The Traces We Leave
Rice at the Heart of High Energy Collaboration
The universe remembers where it came from, holding its memories in ripples of radiation, in the trajectories of particles, in the way matter still clumps and flows through space. And science, despite the claims of objectivity and detachment, is no different. It remembers, too — in the methods we inherit, in the units we standardize, in the names that become a part of the language we use without even noticing.
The story of Rice physics is, in truth, a microcosm of a much larger story — a story of not just experiments, but of the people who built them. It is the story of human progress and development, of students becoming mentors, of ideas reshaped across generations, of a culture that treats discovery and legacy as messages meant to be carried forward.
Over the past 30 years, Rice has helped lead two of the most ambitious scientific collaborations ever undertaken: the Compact Muon Solenoid (CMS) at CERN, where thousands of scientists work together to study the forces and particles that underpin the universe, and the Solenoidal Tracker at RHIC (STAR) at Brookhaven National Laboratory, where researchers recreate the same matter that existed in the universe’s first few millionths of a second. These experiments investigate different epochs of cosmic history, but Rice’s role in each is guided by the same principle: that scientific progress isn’t born from isolated moments or individuals, but from what happens in between — between the time of discovery and mentorship, of research and teaching, of the asking of a question and its answer.
The Cosmic Timeline
According to our best understanding of the cosmos, the universe began 13.8 billion years ago in a flash of unimaginable energy. In less than one trillionth of a trillionth of a second, space itself expanded faster than the speed of light, and a moment now known as cosmic inflation fundamentally reshaped the universe’s structure. Within the first microseconds, as the universe cooled, energy began to settle into matter, and what had been a seething sea of particles began to take on form.
Those early transformations are long past, but their traces — carried in radiation, in matter and in the forces that govern the universe — remain measurable even today. Scientists have spent decades learning how to recreate the conditions where those traces first appeared, building experiments to search for the birth of mass or to capture fleeting glimpses of matter at the threshold of formation. At Rice, physicists have worked across this timeline, helping design critical elements of CMS and STAR, two of the experiments that have made groundbreaking achievements in their respective fields.
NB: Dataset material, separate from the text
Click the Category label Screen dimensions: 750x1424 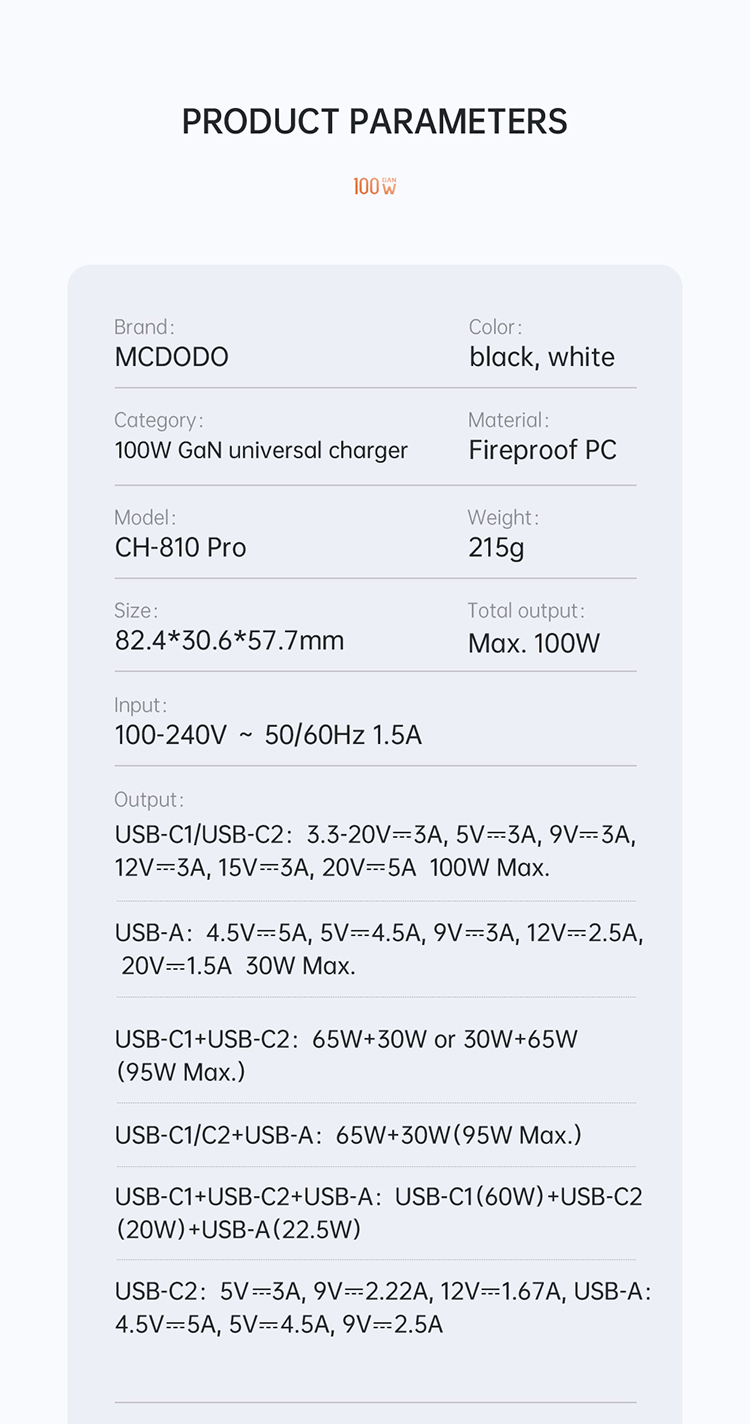(158, 420)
Rice at CMS: Decoding the Collider
At CERN, a particle accelerator complex located near Geneva, Switzerland, scientists working on the CMS experiment are part of one of the largest scientific collaborations in history. With more than 5,000 scientists from over 200 institutions, CMS is a global effort to understand what the universe is made of, how its smallest constituents behave and what hidden forces might still be at play. Rice became an early member of the collaboration in the mid-1990s, well before the detector was complete — a decision catalyzed by Professor Paul Padley, who established Rice’s focus toward CERN following the cancellation of the Texas-based Superconducting Super Collider.
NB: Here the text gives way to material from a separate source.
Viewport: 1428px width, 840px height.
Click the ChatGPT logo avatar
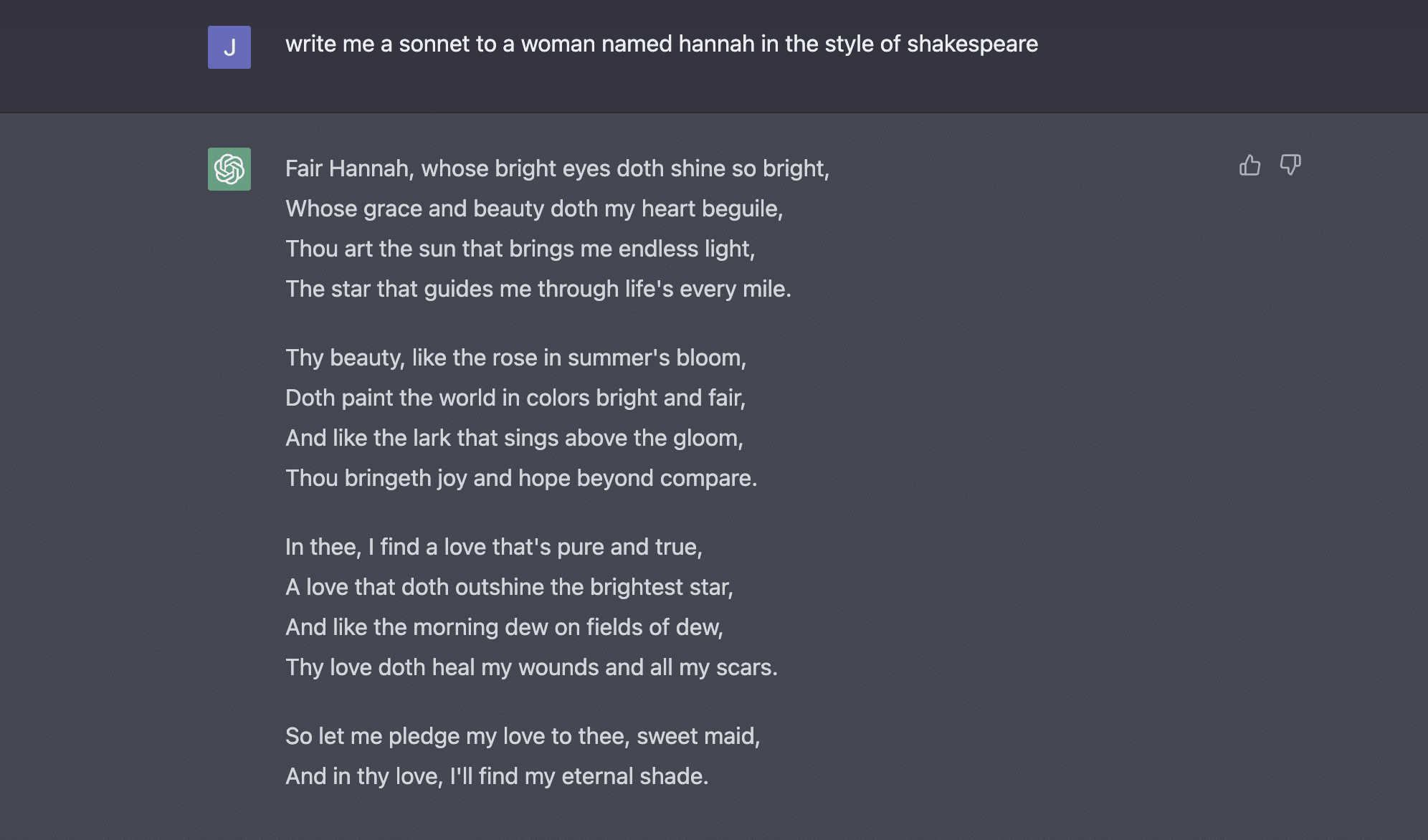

From the beginning, Rice’s work centered on helping CMS make sense of chaos. Inside the Large Hadron Collider (LHC), protons are accelerated to near light speed and smashed together, recreating conditions that occurred just after the Big Bang. CMS, one of the detectors positioned around these collision points, is essentially a giant, layered camera that captures the paths, energies and decay patterns of the particles produced. Each collision can briefly create rare, short-lived signals — but CMS records more than one billion of these events per second. The scale of this is nearly incomprehensible: Billions of collisions produce more than 100 terabytes of data every second. “And you have to throw most of it out,” Padley explained. “You can’t possibly keep that much data.”
So how do we sort through such a massive dataset? Rice physicists have worked the past three decades on this problem, helping to design the custom electronics to make this task possible. Led by Padley and lead engineer Mike Matveev, Rice physicists helped develop muon port cards — programmable electronics that decide, in real time, which collisions are worth keeping. These cards are part of CMS’s trigger system, a set of layered decision-making tools that identify interesting patterns in the data and discard the rest.
Professor Karl Ecklund helped lead development of the pixel detector, a high-resolution tracking system that records the paths of particles immediately after a collision. Together with the endcap muon system, the name of the subsystem containing these parts, the pixel detectors are essential for identifying particles like muons, charged particles that pass cleanly through most materials and leave especially distinct signals.
Professor Darin Acosta designed the “track finding” electronics system for linking the muon detector data into trajectories in the CMS endcaps, allowing the momentum of muons to be calculated using machine-learning algorithms that were embedded into the electronics with the help of Rice engineer Patrick Kelling and Rice graduate students.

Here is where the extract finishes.